Pensara duas, três, quatro ou cinco vezes antes de esbravejar com a criança no colo. Não o fez. Engoliu o ocaso da saúde pública porque assim fora necessário. A função de pai transforma mais do que um dia se pôde imaginar. Resolvera que o melhor seria ser pai naquela fila mesmo, sem tempo a perder. Fez de tudo um pouco: girou, levantou, fez-se garupa, sorrira falsamente para ver em seu filho o sorriso mais sincero. Acabou por gargalhar junto ao filho, sem saber que o mesmo o fizera para seu pai sorrir inocentemente. Ser pai parecera tão maravilhoso que a fila já não existia e a hora era chegada. Assustara-se junto da criança ao ver o choro barulhento dos que saíam das pequenas salas brancas. Foi o primeiro momento sublime. Temera o choro do filho.
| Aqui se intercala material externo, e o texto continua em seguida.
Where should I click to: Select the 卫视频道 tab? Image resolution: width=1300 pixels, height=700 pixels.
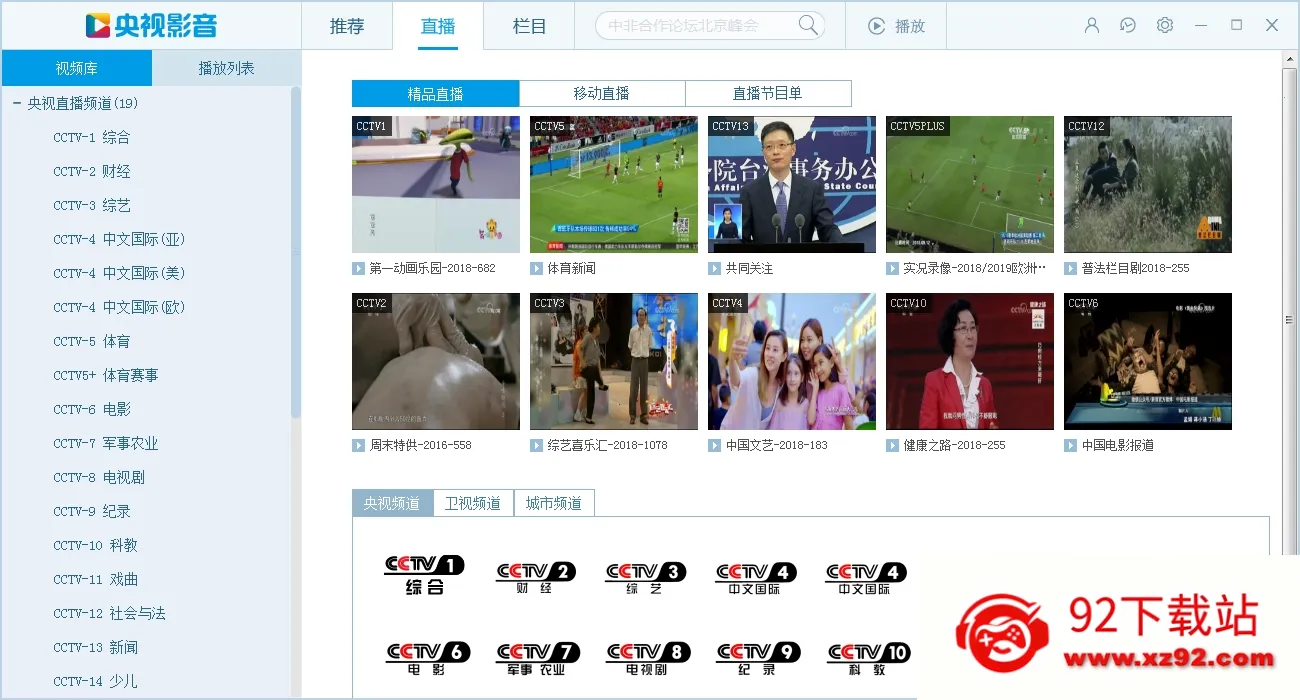point(473,503)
Soubera desde o início, pois assim o dissera sua mãe e seu sogro, que nem sempre os pais livrariam seus filhos de um sofrimento qualquer. Porém, entre o saber e o sentir existe um abismo escancarado. Esquecera; disso todos esquecem. Logo era chegada sua vez, qual Abraão a entregar Isaac ao sacrifício, aguardara com fé de transportar montanhas que o anjo dos céus viesse em seu socorro, trazendo em lugar de seringa e agulha, apenas as famosas gotinhas, tão fáceis de engolir. O anjo não chegara a tempo, passaria futuramente, apenas nos próximos anos. Longe demais, distante demais. Seu filho já não está em poder de seus braços, é agora levado pela moça de branco, olhando para trás, olhos nos olhos, fitando seu pai com as lágrimas descendo a fio pelos olhos tristes que imploram socorro. O pai da provisão se vê sem consolo.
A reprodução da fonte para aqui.